Creating Facebook, Twitter, LinkedIn and Instagram accounts for your business and posting to them regularly is an awesome start to building a social media presence. However, we’ve seen a fair amount of companies who are otherwise great at marketing neglect social media monitoring.
What is Social Media Monitoring?
At the most basic level, social media monitoring consists of listening to what people are saying to you and about you on social networks, including:
- Comments on your posts
- Direct messages to your inbox
- Reviews on your company page
- Mentions on Twitter
However, anyone who’s actually good at it understands that there’s a bit more to social media monitoring. At Fat Guy Media, we use a few different tools (HubSpot being our favorite) to monitor popular social networks for mentions of specific keywords relevant to us and our clients..

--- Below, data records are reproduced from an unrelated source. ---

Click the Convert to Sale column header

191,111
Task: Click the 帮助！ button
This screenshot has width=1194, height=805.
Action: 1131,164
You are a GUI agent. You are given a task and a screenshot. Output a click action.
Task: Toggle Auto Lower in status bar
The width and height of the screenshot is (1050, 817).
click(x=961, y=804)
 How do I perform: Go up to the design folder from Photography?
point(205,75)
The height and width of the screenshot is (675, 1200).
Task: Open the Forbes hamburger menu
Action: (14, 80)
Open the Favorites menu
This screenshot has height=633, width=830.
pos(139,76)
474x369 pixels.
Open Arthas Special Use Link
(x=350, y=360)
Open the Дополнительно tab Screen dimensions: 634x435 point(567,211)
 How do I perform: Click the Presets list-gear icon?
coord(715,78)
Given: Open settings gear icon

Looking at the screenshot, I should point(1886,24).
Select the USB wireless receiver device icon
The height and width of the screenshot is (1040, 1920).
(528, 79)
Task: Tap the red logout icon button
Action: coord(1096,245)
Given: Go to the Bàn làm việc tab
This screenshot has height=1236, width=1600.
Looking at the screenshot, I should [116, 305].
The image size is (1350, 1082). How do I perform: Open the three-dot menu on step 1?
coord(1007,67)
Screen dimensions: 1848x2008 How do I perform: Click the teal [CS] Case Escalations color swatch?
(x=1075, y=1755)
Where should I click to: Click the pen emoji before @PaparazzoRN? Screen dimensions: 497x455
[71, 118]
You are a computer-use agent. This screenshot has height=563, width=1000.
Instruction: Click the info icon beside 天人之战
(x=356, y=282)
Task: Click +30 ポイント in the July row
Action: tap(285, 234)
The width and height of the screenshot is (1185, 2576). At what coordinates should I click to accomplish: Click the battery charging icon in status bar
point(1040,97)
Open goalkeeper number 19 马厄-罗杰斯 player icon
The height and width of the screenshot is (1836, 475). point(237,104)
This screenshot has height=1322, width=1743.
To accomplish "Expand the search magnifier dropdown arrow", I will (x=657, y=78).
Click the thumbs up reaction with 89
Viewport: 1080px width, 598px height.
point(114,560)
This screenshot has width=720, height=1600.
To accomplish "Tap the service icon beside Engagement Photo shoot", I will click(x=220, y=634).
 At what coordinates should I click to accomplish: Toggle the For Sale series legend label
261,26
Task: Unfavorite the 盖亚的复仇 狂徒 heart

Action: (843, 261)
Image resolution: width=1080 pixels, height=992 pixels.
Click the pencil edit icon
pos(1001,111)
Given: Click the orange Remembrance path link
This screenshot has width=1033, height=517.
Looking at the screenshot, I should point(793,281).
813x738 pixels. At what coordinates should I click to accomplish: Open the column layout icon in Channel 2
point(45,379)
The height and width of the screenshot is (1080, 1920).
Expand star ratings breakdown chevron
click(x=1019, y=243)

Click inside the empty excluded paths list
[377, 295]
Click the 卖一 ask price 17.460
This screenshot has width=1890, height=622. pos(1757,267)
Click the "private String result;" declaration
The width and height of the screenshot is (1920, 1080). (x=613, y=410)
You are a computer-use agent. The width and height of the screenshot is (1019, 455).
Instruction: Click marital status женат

For example, we’ve created feeds within HubSpot’s social media interface that alert us when someone mentions a phrase like “Long Island marketing.” Depending on the situation, we may jump into the conversation to introduce ourselves and build a new relationship.
Why Monitoring Social Networks is Vital
Be More Responsive to Customers
Between hands-on experience and studies conducted by others, it’s abundantly clear that social media is a necessary customer service tool.
A prompt answer to an question about your products or services could be the difference between closing a sale and missing an opportunity. A sincere, graceful response to an upset customer could win them back over.
Competitor Research
If your competitors are on social media, it pays to understand what they’re doing well and what they’re doing poorly. One-upping them at the things they’re good at and capitalizing on the things they’re bad at could attract some of their customers to you.
Hashtag Tracking
Branded hashtags are one of the greatest ways to monitor what people are saying about your business.
Take our friends, pro lacrosse team New York Lizards, for example. People mention the word “lizards” thousands of times a day on Twitter. If they were to create a social media monitoring stream for that word, they’d never get anywhere.
However, a filter for their branded hashtag #Zards returns tweets focus solely on the lacrosse team, allowing them to interact with fans directly.
Content Marketing Opportunities
Let’s pretend you’re the owner of a car insurance company. You’ve set up a monitoring stream for “need new car insurance” or “car insurance too expensive” so you can understand the exact problems people are having with their current insurance providers.
Based on these problems, you can create content such as blogs and social media posts that address them. Imagine someone finds your website and reads a blog about lowering expensive insurance payments. They’re more likely to think positively of your brand and may become a customer as a result.